I want my system (10.6.x) to run something like `/sbin/ifconfig lo0 alias 127.0.0.2` at start up.

I notice that I can possibly put that command into /etc/rc.common, but there are not rc.local or something similar to that which can be found on an usual BSD system... and /etc/rc.common is already populated with a bunch of stuff, so I am wondering if there is a recommended way to do this?

Full story:
I am actually accessing my remote drive on a Samba server, and I like to do this over SSH since I would always leave the SSH port open and I like to use that instead of having another service and port open for Samba. So every time I want to access Samba I SSH into my remote machine, with the option `-L 127.0.0.2:4445:127.0.0.1:445`, on my Mac I just open Finder and connect to smb://127.0.0.2:4445.
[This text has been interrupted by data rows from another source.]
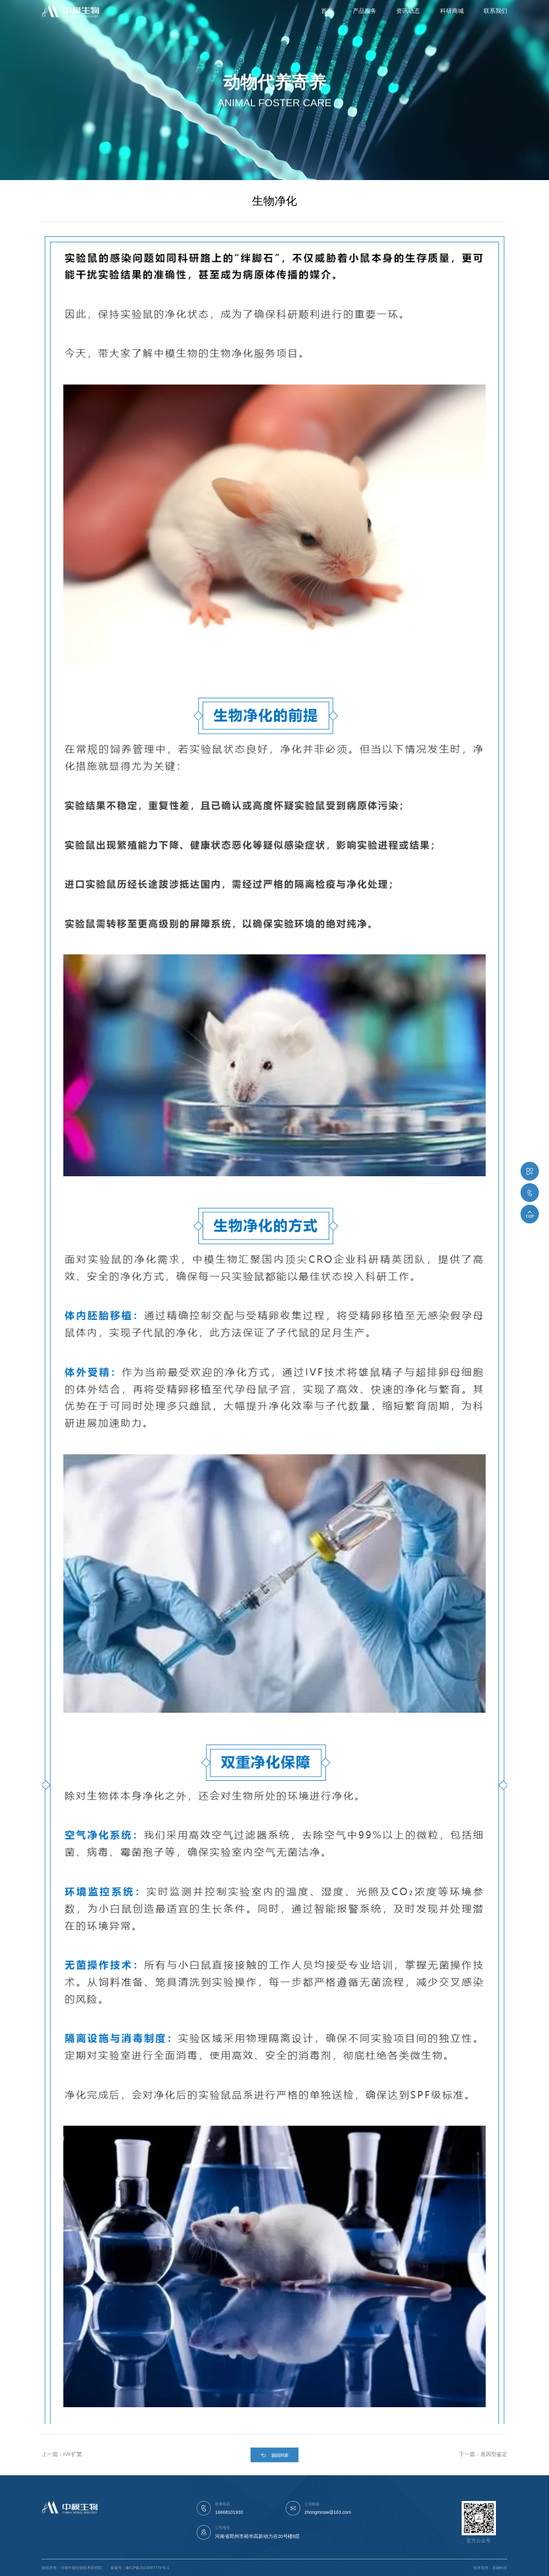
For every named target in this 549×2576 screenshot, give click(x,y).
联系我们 (495, 11)
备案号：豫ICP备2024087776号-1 (139, 2567)
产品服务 (364, 11)
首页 (327, 11)
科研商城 (452, 11)
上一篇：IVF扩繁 (62, 2454)
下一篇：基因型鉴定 (483, 2454)
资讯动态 (408, 11)
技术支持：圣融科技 (490, 2567)
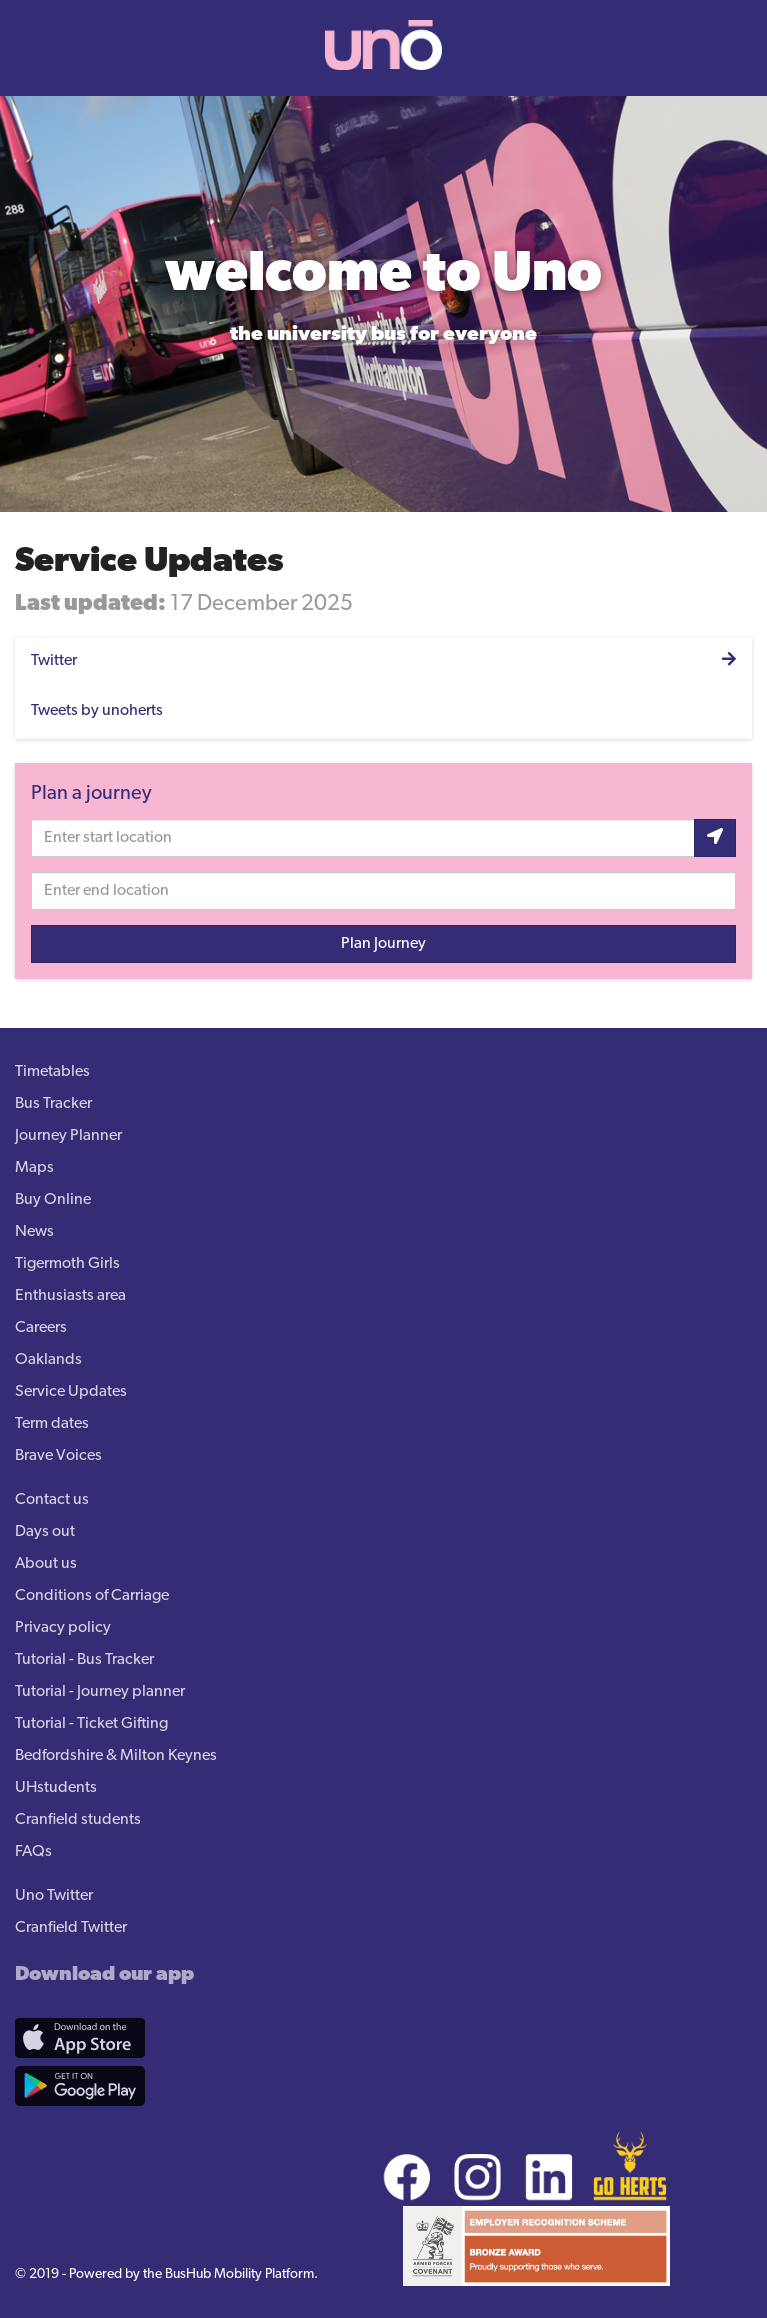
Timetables (52, 1072)
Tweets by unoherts (97, 711)
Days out (45, 1532)
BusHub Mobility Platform (239, 2274)
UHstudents (56, 1788)
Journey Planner (68, 1136)
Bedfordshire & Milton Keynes (116, 1756)
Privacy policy (63, 1628)
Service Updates (71, 1392)
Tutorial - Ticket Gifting (91, 1724)
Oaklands (48, 1360)
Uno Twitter (54, 1896)
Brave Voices (58, 1456)
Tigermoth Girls (67, 1264)
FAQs (33, 1852)
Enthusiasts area (70, 1296)
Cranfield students (78, 1820)
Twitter (54, 661)
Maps (34, 1168)
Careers (41, 1328)
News (34, 1232)
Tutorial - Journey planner (100, 1692)
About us (46, 1564)
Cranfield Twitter (71, 1928)
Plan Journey (383, 944)
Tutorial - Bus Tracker (84, 1660)
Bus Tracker (53, 1104)
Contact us (52, 1500)
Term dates (52, 1424)
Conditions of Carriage (92, 1596)
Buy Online (53, 1200)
I need SSH to listen on 127.0.0.2 on my Mac instead of 127.0.0.1 because Finder is actually smart enough to see and tell you that 127.0.0.1 is the local machine anyway, that it actually tell you to just to grab the file locally. Unfortunately Finder is not smart enough to realise the possibility of the traffic being tunnel through SSH to a remote server.

So listening on 127.0.0.2 (an alias on lo0) is a workaround... but if there is a better way to do this, that would be good too.

Thanks!!


----------



## ElDiabloConCaca (Oct 21, 2009)

You want launchd:

http://developer.apple.com/macosx/launchd.html


----------